We have shown in our previous study, that Pycnogenol pre-treatment has a protective role in K₂Cr₂O₇-induced nephrotoxicity [14]. Therefore, antioxidants have been considered for prevention of nephropathy progression by reducing oxidative stress and/or preserving NO bioavailability. It has been shown that vitamin E is a naturally occurring, potent lipid-soluble, chain-breaking antioxidant that scavenges ROS and lipid peroxyl radicals both in vitro and in vivo[9], [15]. It protects the integrity of membrane by inhibiting lipid peroxidation and augmenting the activity of antioxidant enzymes in the kidneys of diabetic rats [16] and is also shown to suppress oxidative stress and glomerulosclerosis in rat remnant kidney [17] along with protecting against cisplatin-induced nephrotoxicity in developing rats [18]. Vitamin E is the generic term for a group of four tocopherols (TOC) and four tocotrienols (T3) (Fig. 1). T3 qualitatively exhibit the biological activity of α-tocopherol. TOC and T3 share structural features, namely a common chromanol head and a side chain at the C-2 position. The difference between TOC and T3 is that the former have a saturated phytyl tail, whereas the later possess an unsaturated isoprenoid (farnesyl) side chain. TOC and T3 are further separated into eight individual compounds (α-, β-, γ-, δ-TOC or T3) differing in the number and position of methyl substitutions on the chromanol ring. T3 have been poorly studied as compared to TOC [19]. Several investigators reported that T3 have greater antioxidant activity than TOC and protect more efficiently against some free radical-related diseases than does TOC [20], [21], [22], [23], [24]. At nanomolar concentration, α-T3, not α-TOC, prevents stroke-related neurodegeneration [24].

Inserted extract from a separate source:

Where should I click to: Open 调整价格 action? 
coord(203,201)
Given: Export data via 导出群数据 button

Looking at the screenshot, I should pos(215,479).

Palm oil contains more than 70% T3, which consists of α-, β-, γ-, δ-tocotrienols [25]. Although, the pharmacotherapeutic properties of tocotrienol-rich fraction (TRF) from palm oil are well known, the nephroprotective role of TRF has not previously been investigated. The aim of this study was to examine the protective effect of TRF against acute renal injury (ARI) caused by the acute exposure to potassium dichromate. The study also analysed the alterations in the function of the different segments (glomeruli and proximal tubules) of the nephron.